ENTRIES —
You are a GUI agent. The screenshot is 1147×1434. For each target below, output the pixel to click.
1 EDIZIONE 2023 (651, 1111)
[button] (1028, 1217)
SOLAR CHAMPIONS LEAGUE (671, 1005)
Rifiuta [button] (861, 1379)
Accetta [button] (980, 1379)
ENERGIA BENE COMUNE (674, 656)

--

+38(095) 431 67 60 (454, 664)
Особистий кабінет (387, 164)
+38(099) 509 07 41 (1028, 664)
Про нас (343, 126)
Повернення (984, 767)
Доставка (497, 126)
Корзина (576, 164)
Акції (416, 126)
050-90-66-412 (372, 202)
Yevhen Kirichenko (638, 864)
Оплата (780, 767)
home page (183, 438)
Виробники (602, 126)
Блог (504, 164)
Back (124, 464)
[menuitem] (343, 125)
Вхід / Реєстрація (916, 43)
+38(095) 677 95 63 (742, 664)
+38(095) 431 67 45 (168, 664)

TASK BRIEF — Output the items above unchanged, beginning at the line that contains "Rifiuta [button] (861, 1379)" and stopping after the line that contains "ENERGIA BENE COMUNE (674, 656)".

EXERCISE OUTPUT —
Rifiuta [button] (861, 1379)
Accetta [button] (980, 1379)
ENERGIA BENE COMUNE (674, 656)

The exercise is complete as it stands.